A Hellesdon schoolgirl has defied bullies to make litter-picking cool – around the world.
Nadia Sparkes, 12, used to put up with bottles being thrown at her and sneering shouts of “Trash Girl” and “You’re weird” as she cycled to and from Hellesdon High School picking up rubbish dropped by other people.
But when her story hit the headlines, international praise poured in for her actions and the bullying stopped overnight.
Now Nadia’s “Trash Girl” image is celebrated in a cartoon and pop art drawing and she has a Team Trash Girl Facebook group with nearly 3,500 global members who encourage each other to pick up rubbish and post pictures of their efforts.
Nadia’s litter-picking began when she started at the high school last September and began to notice the amount of discarded rubbish along her route.
She would put it in her cycle basket and bring it home, sparking cruel taunts from some who saw her. Mum Paula Sparkes believes litter-picking has a stigma because rubbish is dirty and people feel embarrassed to bend and pick it up.
The bullying eventually reduced Nadia to a fit of sobbing one day after school. “I sat and talked to her and said what she was doing was admirable but it was up to her to decide whether she wanted to stop because of the bullying, or carry on and own the name ‘Trash Girl’. “She thought about it and said: ‘I’m going to carry on.
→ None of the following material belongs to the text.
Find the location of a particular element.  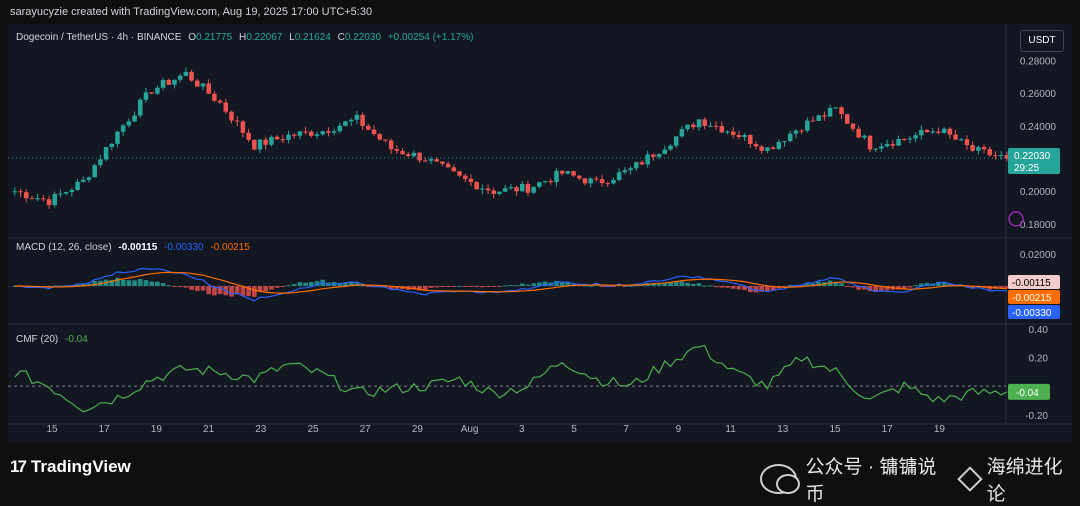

They can call me ‘Trash Girl’ – but with respect.’
Her story first hit the headlines in Norfolk and then went national and international, with articles in The Daily Mail and Times, as well as in publications as far afield as Australia, New Zealand, Canada, Sweden and Malta.
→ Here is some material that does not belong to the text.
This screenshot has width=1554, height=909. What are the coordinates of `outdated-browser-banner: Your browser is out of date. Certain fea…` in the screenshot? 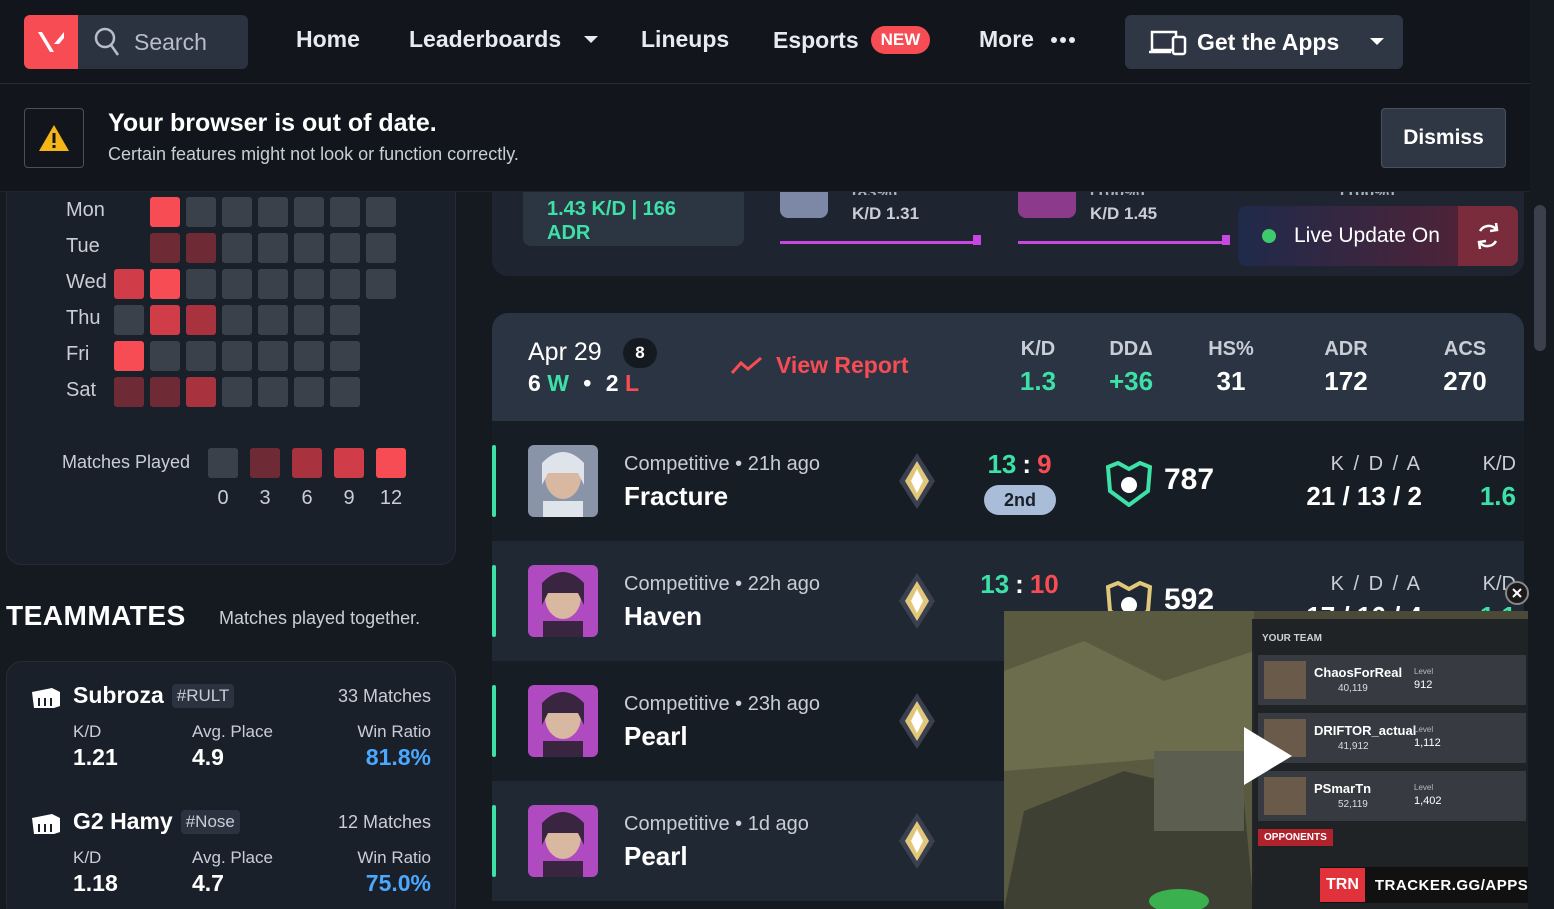 It's located at (765, 138).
“It just went bonkers!” said Paula. “She’s had people asking her about it in the street and adults and children all over the world saying ‘You were right and now I’m picking up litter too, because of you.’ I’m incredibly proud of her, and of her independent thinking.”
Nadia has an older sister and two younger brothers. A statement about Nadia from Tom Rolfe and Mike Earl, the principals of Hellesdon High School, a member of the Wensum Trust, said: “Her determination and commitment to the cause is truly remarkable and we are hoping it will inspire other students to respect the environment with the same dedication.”
Nadia Sparkes. Picture: WIRELOOSE PIX PHOTOGRAPHY
“We created this image for her to say ‘thank you’ and to offer our support for her fantastic work. Go Trash Girl! We think Trash Girl would make a great cartoon and would inspire more young people to do the same fantastic work,” Alex Jeffery, of Suffolk-based company Creative Nation.
“Nadia is doing some excellent work and when I heard that she was bullied, I just wanted to do something for her. I’ve worked with vulnerable young people and children for many years and have done lots of artwork for them. The picture itself was inspired by the artist Jamie Hewlett,” Lynsey Cole (Damsel Dragonfly Art).